To the Editor: We appreciate the article by Earwood, et al., on acute low back pain.1 However, we want to highlight and prioritize a care gap where family physicians could make a huge difference. For management of malignancy, Table 1 only recommends oncology referral. No medications are suggested. In contrast, management recommendations for the other etiologies of acute low back pain include medications in addition to referrals. Why do we think that is?

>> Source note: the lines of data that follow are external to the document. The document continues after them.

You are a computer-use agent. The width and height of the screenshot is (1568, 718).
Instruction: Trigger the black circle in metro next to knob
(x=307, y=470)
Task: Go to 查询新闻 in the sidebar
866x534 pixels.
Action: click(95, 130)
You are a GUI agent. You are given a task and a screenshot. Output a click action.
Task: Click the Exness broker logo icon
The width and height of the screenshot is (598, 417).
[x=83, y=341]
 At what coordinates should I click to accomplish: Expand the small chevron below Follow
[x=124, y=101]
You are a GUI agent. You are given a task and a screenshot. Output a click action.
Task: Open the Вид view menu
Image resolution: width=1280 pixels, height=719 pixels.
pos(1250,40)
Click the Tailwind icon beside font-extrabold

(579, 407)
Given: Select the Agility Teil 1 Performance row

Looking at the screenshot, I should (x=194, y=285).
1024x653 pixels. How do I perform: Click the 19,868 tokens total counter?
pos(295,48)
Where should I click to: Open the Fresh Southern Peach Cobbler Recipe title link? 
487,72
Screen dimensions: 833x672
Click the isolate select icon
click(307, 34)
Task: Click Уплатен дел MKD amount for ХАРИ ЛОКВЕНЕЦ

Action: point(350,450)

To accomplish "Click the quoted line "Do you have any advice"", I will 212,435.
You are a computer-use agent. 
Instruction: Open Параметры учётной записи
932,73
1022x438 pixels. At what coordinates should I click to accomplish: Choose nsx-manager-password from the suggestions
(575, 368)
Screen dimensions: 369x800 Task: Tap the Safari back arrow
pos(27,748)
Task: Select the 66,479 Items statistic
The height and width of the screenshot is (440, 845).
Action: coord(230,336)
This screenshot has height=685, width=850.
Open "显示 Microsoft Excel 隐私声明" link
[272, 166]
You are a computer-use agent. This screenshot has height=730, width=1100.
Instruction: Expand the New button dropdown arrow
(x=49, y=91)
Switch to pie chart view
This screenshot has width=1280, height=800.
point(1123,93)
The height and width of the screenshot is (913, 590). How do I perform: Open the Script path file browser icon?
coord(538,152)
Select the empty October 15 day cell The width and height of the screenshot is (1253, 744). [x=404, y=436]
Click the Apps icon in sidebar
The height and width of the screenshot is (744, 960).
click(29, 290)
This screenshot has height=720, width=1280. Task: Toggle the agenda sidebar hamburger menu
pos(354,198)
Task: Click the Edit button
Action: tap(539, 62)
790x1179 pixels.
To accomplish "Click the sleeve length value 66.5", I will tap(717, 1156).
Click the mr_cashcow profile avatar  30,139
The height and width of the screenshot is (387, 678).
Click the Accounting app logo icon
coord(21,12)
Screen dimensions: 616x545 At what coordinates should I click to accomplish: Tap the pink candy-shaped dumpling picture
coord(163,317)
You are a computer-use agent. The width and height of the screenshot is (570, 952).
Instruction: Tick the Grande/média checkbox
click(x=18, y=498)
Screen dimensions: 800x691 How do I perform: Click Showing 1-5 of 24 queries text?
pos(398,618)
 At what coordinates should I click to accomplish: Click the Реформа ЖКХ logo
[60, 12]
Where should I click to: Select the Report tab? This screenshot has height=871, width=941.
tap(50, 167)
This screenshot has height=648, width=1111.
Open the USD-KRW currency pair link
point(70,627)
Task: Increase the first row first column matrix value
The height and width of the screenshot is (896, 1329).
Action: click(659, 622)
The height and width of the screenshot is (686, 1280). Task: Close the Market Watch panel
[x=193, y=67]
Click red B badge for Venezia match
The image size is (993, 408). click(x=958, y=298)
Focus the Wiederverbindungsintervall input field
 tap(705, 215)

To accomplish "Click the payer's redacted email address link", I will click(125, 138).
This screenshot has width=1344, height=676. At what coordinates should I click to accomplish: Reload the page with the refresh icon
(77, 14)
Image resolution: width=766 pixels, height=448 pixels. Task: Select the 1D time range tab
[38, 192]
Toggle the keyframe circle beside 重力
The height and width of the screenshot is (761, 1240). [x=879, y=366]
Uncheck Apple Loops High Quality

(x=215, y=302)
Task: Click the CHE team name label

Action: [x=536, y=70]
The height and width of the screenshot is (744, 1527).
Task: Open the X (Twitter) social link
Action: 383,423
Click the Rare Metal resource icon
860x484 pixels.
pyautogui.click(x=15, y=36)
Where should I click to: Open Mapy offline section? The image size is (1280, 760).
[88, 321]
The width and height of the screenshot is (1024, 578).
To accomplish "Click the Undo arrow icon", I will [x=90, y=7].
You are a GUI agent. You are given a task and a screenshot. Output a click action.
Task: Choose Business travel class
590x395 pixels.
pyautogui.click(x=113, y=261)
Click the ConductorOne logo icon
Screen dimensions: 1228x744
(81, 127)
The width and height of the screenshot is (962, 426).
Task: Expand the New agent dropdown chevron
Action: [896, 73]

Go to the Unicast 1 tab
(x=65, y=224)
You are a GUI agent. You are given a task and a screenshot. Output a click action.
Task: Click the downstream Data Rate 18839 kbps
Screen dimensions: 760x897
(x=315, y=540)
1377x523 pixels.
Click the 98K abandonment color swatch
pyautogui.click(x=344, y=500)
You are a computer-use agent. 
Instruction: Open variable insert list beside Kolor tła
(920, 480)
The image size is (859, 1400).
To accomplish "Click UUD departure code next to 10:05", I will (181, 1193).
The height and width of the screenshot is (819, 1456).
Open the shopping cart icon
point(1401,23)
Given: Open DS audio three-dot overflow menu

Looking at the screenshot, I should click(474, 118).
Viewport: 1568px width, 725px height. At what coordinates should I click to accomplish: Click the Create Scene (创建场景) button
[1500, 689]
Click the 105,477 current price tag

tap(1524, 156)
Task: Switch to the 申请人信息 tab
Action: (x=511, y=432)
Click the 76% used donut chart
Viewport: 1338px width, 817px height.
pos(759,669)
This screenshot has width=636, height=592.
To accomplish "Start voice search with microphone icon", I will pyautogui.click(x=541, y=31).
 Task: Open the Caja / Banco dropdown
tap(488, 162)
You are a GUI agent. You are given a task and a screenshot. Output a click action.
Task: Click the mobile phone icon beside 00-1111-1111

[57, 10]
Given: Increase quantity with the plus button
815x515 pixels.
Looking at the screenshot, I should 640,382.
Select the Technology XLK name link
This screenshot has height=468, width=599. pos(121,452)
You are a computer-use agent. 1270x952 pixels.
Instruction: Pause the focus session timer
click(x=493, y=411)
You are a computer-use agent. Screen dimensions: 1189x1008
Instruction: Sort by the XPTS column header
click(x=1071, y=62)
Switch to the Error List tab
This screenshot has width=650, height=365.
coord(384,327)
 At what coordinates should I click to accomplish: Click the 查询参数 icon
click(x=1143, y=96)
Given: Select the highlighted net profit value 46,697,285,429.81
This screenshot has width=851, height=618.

The American Society of Clinical Oncology names some of the potential issues; in this case, we want to name one: stigma.2 The Centers for Disease Control and Prevention's guidelines for opioid prescriptions specifically state that their recommendations do not apply to cancer-related pain.3 After weighing potential harms, the American Society of Clinical Oncology makes a strong recommendation that opioids should be offered for moderate to severe cancer pain, starting with low doses of immediate-release formulations and titrating as needed.2
Therefore, we recommend the authors add “consider low-dose opioids” and “consider palliative care referral” to the Management Recommendations for malignancy in Table 1. Waiting for an opioid pain medication until a patient is able to see an oncologist, sometimes weeks or months after diagnosis, unnecessarily delays care. Patients on a cancer journey already face fear of the unknown, high medical bills, and many more struggles, on top of physical pain. An additional evidence-based recommendation is early palliative care involvement.4 These additions will help empower family physicians to use opioids when indicated, and evidence shows that the benefits outweigh the risks. Although we acknowledge the importance of judicious and evidence-based use of opioids, stigma does not justify withholding appropriate cancer care.5
In Reply: We appreciate your appropriate recommendation to consider low-dose opioid medications in patients presenting with cancer-related acute low back pain. However, there are a few caveats to this recommendation. First, we still recommend oncology referral if a patient has a known history of cancer. If another physician is managing this patient's pain, we recommend that physician be informed of the likelihood of metastatic disease as the etiology of this new back pain and need for additional pain control, and should continue pain management if no unreasonable delay in care is anticipated. Second, if this is likely cancer initially identified during the evaluation for acute low back pain, low-dose opioid therapy should be considered. However, diagnosis and full staging of the cancer, including oncology evaluation if practical, is recommended.
Finally, although we agree with early palliative care in patients with advanced cancer, the meta-analysis referenced by Drs. Fan and Chui recommends consideration of palliative care within 8 weeks of diagnosis.4 In my reading of this article, the authors did not appear to be recommending palliative care before oncologic evaluation or disease staging. Although imaging is suggestive, it is not diagnostic. From a practical standpoint, a clinician is unlikely to recommend palliative care to a patient at the time of initial presentation of acute low back pain. For those patients with established advanced cancer who have new-onset cancer-related acute low back pain and have not already been referred for palliative care, we agree with considering that referral.